:: Tasks ::
A: Reproduce verbatim the portion of the Lawrenceville blog post starting at "So, you know" and ending at "City of Pittsburgh!".
B: Answer these questions using the Lawrenceville blog post:
(i) How many unique neighborhoods does it say Pittsburgh has?
(ii) Who performed at Luke Ravenstahl's victory party?
(iii) What return address appeared on the packages the narrator mailed out?
C: List every nongovernmental organization named in the Lawrenceville blog post, including any sports team or school.

___ Quoted passage ___

Yeah, I was too young to remember when they dropped their followup, Fear of a Black Planet. I bet you thought I was going to do something with that album title to reference the title of this blog, which in turn references the progenitor of today's subject, which I will get to in a minute. I'm not going to name any names other than Bloomfield-Garfield Corp. and Lawrenceville United, but only because I don't want these people to do a google search for their names and find my blog and realize that I, in fact, was the young man that sat down with them last winter in the offices of Bloomfield-Garfield Corp. to discuss my and my lawyer friend's acquisition of a building that the corp did not even own at the time.
Well, now that we know the particulars and the players, let's proceed.
So, you know how when I was younger, I wanted to run the Pittsburgh Steelers? Yeah, I had to give up real quick, cause them Rooneys have been running shit like cracking cast iron drain pipes since the mid-30s. There's no way I'm going to get my head, chest or foot in that door, although I can show up and watch the fans watching the game from outside the stadium with no problem.
When I found out I could never own, operate and control all operations for my favorite football team, I had to set my sights much lower: Mayor of The City of Pittsburgh!
But then I realized that my Dad was never running shit like, uh, modern waste removal pipes that superseded cast iron pipes in both residential and commercial use; that is, he was never district magistrate of the people in wards 26 and 27; and he didn't bestow upon me the surname of Ravenstahl, which combines the root word, stall, a place in which to shit, and Raven, which is a delicate and dominant songbird/scavenger rare to the East End of Pittsburgh. Our current mayor's fake ass Indian name, when he was attending sucker-ass North Catholic High School in Troy Hill, was "Singing in Bird Shit." Mine was Tommy Jarvis.

And so I lost out to Luke Ravenstahl in the November Election, and he had Snoop Dogg perform at his victory party.
So, when denied rule over the Steelers and the entire city, I remembered: Pittsburgh has 90 unique neighborhoods. With that many separate groups of needy people, and just as much opportunity for neighborhood (re-, un-, and exo-)development in each set, who could deny me my god-given right to rule over, influence, and make decisions for people I might someday meet, whose names I will immediately forget, and whose feelings I will never care about?
So, with goals large and unhinged, I moved to Lawrenceville to step up and take care of a people that needed guidance. I even met some of them at neighborhood meetings and street cleanups. Now, I admit that I didn't give most of them a fair chance, but they need my guidance nonetheless, no matter how little they matter to the future development of our species.
I went to my room and started mailing out packages; the return address read: Tommy Jarvis, King/Mayor/Lord of Lawrenceville. With a little bit of cooperation from the mail delivery folks, I succeeded in my dream of controlling and influencing people whose hands I would never shake. The power tasted great, tangy with a bit of satiating umami even, but I wanted more. When then Director of Lawrenceville United Toe-knee Choffee announced his bid for District Six Magistrate back in early 2009, I realized this was my chance: I could take control of the neighborhood and help scared black people leave Lawrenceville, just like my precursor.
But I couldn't run my election campaign on the same principles as my predecessor: Sure, most of the black people in Lawrenceville own guns and can fend for themselves, but so do most of the white people. And the black people with guns in the neighborhood are much younger than the white folks with guns, which means the guns owned by black folks are much more likely to hit their targets than those owned by older, shakier, weaker white folks, who are likely to choose the wrong targets.

___ Data listing ___

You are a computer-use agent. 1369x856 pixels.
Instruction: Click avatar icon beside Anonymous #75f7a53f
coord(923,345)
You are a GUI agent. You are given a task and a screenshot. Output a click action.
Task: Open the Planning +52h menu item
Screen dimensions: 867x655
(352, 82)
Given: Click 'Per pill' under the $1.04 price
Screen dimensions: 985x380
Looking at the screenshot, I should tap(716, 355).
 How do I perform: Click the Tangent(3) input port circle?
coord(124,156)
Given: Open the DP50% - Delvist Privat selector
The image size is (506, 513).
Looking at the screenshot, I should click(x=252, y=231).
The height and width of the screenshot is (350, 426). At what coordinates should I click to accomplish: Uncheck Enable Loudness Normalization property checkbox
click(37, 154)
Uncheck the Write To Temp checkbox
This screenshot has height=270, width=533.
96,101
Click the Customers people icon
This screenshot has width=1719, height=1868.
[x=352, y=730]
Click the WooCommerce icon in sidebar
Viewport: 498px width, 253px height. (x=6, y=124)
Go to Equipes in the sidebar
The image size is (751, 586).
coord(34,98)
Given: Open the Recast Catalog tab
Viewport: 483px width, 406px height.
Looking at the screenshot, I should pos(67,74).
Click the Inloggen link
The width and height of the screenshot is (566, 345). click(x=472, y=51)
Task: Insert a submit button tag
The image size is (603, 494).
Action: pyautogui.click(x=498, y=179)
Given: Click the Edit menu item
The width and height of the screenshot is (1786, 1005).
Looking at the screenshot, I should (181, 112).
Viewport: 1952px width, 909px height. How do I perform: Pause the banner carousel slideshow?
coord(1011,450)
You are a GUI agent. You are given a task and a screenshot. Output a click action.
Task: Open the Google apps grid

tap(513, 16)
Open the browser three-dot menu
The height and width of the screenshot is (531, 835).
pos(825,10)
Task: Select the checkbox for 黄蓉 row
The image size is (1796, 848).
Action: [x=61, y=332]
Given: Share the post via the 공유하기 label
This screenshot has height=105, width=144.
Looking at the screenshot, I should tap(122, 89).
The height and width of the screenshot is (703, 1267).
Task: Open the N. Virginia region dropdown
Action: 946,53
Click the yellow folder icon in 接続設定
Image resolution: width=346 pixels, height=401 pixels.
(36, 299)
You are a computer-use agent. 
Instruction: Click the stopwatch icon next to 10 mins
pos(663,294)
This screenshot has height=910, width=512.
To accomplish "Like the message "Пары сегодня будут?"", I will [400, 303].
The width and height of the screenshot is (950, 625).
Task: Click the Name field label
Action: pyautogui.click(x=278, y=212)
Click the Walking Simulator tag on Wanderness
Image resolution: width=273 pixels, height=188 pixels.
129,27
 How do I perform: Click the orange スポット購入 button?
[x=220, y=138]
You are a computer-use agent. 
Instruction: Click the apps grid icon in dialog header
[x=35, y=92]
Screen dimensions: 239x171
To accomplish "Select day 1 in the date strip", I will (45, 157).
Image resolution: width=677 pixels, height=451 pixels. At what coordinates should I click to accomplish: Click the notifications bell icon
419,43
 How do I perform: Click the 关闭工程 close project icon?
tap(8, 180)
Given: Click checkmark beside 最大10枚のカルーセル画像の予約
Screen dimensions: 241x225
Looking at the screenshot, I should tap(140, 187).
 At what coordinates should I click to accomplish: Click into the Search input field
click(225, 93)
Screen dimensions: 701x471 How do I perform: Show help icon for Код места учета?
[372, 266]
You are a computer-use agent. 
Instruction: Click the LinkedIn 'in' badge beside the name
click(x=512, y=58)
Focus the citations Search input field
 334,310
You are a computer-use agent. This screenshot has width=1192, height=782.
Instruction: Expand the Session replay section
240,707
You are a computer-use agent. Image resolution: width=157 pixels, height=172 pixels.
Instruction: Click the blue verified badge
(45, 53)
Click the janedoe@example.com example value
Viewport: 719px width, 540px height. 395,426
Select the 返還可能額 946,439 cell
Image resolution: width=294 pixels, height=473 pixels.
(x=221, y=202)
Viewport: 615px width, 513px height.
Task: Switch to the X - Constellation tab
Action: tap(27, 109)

___

:: Task-by-task outputs ::
A:
So, you know how when I was younger, I wanted to run the Pittsburgh Steelers? Yeah, I had to give up real quick, cause them Rooneys have been running shit like cracking cast iron drain pipes since the mid-30s. There's no way I'm going to get my head, chest or foot in that door, although I can show up and watch the fans watching the game from outside the stadium with no problem.
When I found out I could never own, operate and control all operations for my favorite football team, I had to set my sights much lower: Mayor of The City of Pittsburgh!

B:
(i) 90
(ii) Snoop Dogg
(iii) Tommy Jarvis, King/Mayor/Lord of Lawrenceville

C:
Bloomfield-Garfield Corp.
Lawrenceville United
Pittsburgh Steelers
North Catholic High School